Work required: Please reproduce the entries exactly as they appear below, but not the pictures.

Extracted information:
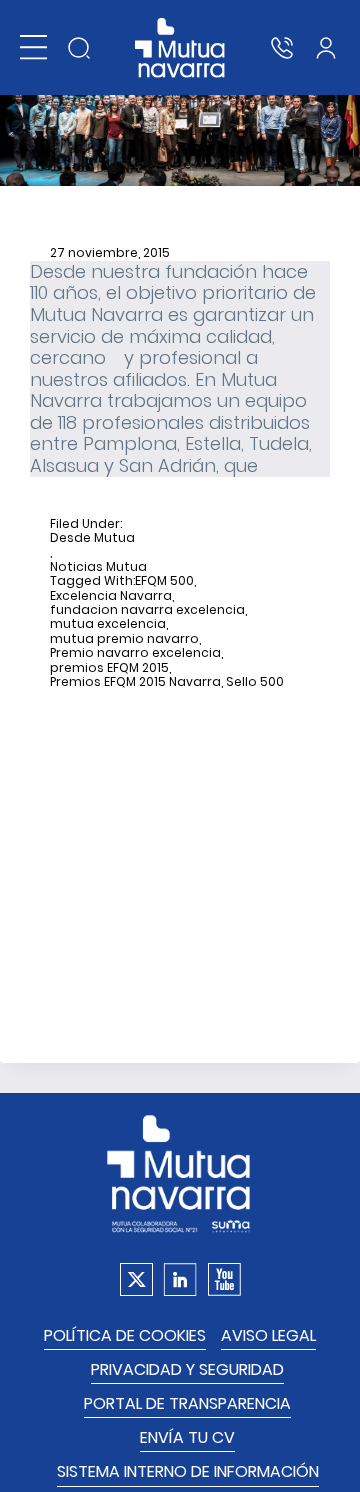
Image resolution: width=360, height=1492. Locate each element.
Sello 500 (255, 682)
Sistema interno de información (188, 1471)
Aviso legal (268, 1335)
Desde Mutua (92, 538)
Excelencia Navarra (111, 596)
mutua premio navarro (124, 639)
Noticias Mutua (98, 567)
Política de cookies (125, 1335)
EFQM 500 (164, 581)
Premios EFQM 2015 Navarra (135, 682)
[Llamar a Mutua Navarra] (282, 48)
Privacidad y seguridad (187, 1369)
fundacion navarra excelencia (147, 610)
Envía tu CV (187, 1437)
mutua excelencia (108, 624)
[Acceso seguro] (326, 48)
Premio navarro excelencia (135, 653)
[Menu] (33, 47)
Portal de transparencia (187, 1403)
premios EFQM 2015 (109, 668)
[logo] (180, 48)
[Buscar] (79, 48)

Reply to the task:
Image resolution: width=360, height=1492. Locate each element.
Sello 500 (255, 682)
Sistema interno de información (188, 1471)
Aviso legal (268, 1335)
Desde Mutua (92, 538)
Excelencia Navarra (111, 596)
mutua premio navarro (124, 639)
Noticias Mutua (98, 567)
Política de cookies (125, 1335)
EFQM 500 (164, 581)
Premios EFQM 2015 Navarra (135, 682)
[Llamar a Mutua Navarra] (282, 48)
Privacidad y seguridad (187, 1369)
fundacion navarra excelencia (147, 610)
Envía tu CV (187, 1437)
mutua excelencia (108, 624)
[Acceso seguro] (326, 48)
Premio navarro excelencia (135, 653)
[Menu] (33, 47)
Portal de transparencia (187, 1403)
premios EFQM 2015 (109, 668)
[logo] (180, 48)
[Buscar] (79, 48)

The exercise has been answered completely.